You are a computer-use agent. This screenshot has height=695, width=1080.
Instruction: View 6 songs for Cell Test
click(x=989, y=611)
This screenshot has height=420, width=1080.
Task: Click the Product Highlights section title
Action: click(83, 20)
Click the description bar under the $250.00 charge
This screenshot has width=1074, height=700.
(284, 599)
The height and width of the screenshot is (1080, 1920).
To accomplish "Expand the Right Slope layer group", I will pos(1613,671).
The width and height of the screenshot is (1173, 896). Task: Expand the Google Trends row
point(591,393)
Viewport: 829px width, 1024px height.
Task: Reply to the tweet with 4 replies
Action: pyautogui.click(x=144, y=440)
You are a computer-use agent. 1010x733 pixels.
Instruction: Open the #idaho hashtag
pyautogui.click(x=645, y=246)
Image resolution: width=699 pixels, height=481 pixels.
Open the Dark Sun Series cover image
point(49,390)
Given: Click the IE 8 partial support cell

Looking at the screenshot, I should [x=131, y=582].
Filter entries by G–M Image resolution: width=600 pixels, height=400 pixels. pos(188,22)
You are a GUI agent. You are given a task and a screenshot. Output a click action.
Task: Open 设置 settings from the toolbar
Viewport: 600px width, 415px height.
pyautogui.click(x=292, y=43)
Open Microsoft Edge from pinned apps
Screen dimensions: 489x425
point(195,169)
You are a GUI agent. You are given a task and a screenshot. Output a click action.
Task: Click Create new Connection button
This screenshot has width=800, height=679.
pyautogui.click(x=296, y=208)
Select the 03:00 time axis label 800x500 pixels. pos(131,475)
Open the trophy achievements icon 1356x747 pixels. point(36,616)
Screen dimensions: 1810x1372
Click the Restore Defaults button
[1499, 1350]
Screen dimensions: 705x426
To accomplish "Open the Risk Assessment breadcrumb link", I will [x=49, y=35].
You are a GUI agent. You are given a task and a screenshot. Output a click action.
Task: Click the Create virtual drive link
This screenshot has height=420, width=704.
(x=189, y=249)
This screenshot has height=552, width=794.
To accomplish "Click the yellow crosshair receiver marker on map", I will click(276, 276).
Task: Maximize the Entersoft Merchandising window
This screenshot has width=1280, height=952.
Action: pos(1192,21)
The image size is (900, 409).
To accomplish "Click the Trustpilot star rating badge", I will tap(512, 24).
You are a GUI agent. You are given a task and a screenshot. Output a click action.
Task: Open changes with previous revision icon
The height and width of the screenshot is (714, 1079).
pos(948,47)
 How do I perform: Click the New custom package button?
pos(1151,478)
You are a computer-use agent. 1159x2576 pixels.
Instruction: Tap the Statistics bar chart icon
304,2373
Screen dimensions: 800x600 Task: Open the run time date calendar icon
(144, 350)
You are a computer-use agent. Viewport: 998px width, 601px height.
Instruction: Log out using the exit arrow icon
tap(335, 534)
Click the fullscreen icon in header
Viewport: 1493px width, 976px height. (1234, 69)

Exercise aim. Please transcribe exactly the line containing "Screen dimensions: 800x600" and every line after it through the end of the records, and nothing else.

Output below.
Screen dimensions: 800x600 Task: Open the run time date calendar icon
(144, 350)
You are a computer-use agent. Viewport: 998px width, 601px height.
Instruction: Log out using the exit arrow icon
tap(335, 534)
Click the fullscreen icon in header
Viewport: 1493px width, 976px height. (1234, 69)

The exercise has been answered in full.